Seminars by Paolo Bartoloni in Queensland in August

paolo006Paolo Bartoloni (NUI, Galway), an Honorary Research Associate of ACIS, will be giving a series of talks during his visit to Australia, sponsored by the University of the Sunshine Coast, in August and September. Here are the dates, places and titles of his talks in Queensland:

Aug. 20: University of the Sunshine Coast: ‘Transcultural expression and the threshold between commercial tourism and cognitive experience’. 1 pm.

Aug. 28: University of Southern Queensland: ‘Meaningful places? Italian transcultural atmospheres: the Italian Forum in Sydney and Piazza Vittorio in Rome’ (with Francesco Ricatti). 2.00pm – 3.00pm, Q501.

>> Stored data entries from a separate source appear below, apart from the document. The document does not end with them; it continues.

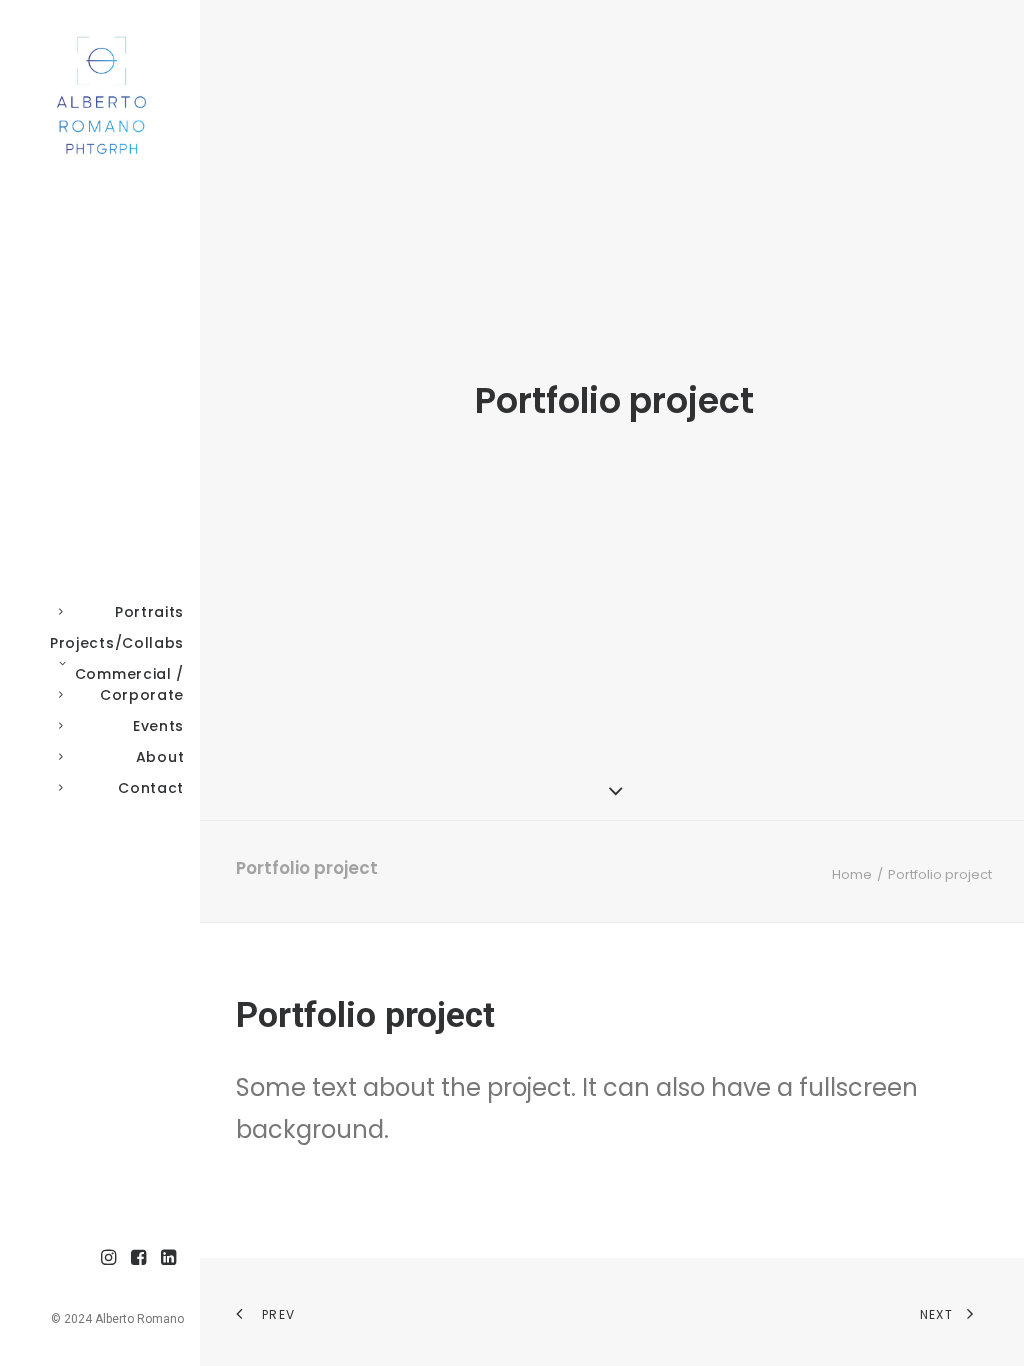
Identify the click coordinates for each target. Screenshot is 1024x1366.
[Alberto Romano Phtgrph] (98, 96)
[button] (109, 1258)
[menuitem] (109, 1258)
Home (852, 874)
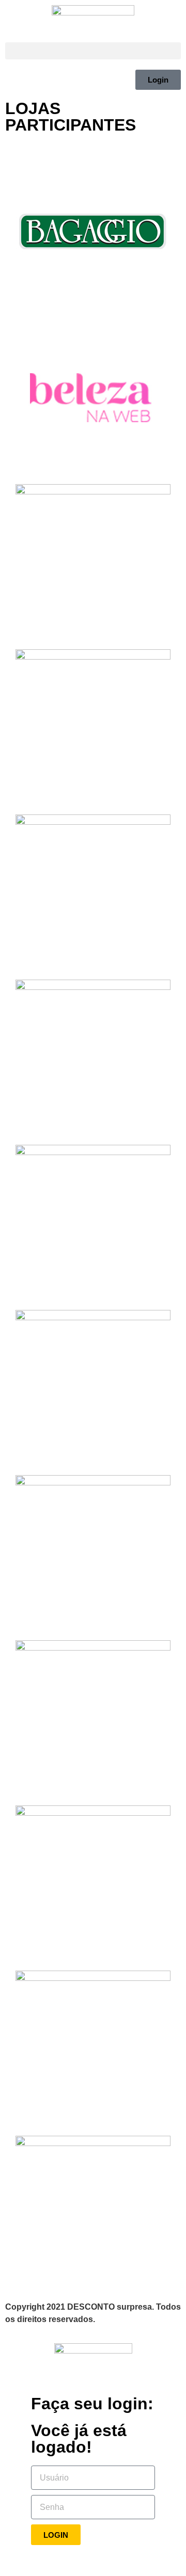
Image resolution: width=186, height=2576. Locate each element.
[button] (93, 50)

Transcultural expression and the threshold between commercial tourism and cognitive experience

Transnationalism has been defined as the ability to sustain “contacts and travels across national borders” (Ahmed, 2003); and the transnational agent, not without analogy to the cosmopolitan one, is understood as the “mediator of different traditions” (Held, 2002). These two insights into the transnational link movement in space to cultural intervention, and allude to the inevitable symbolic engagement with place, which in the case of the transnational agent translates into a transcultural process of imagination and production. In this talk I wish to focus my attention on the production of transcultural urban realities, whose identity is intriguingly poised on the edge of opportunism and cultural innovation; I’m referring to the Italian Forum in Sydney, and the Sicilian Fashion Village in Agira, near Catania. These two places make a strong investment in the concept of a globalized world in which the specificity and uniqueness of the local gain relevance in the context of their celebration but also in their capacity to be shared by the global multitude of the culturally curios and consumption oriented. One of the many issues stemming from this discussion is to contrast and compare the will towards seduction and profit and the search for a new cognitive space predicated on original modes of production.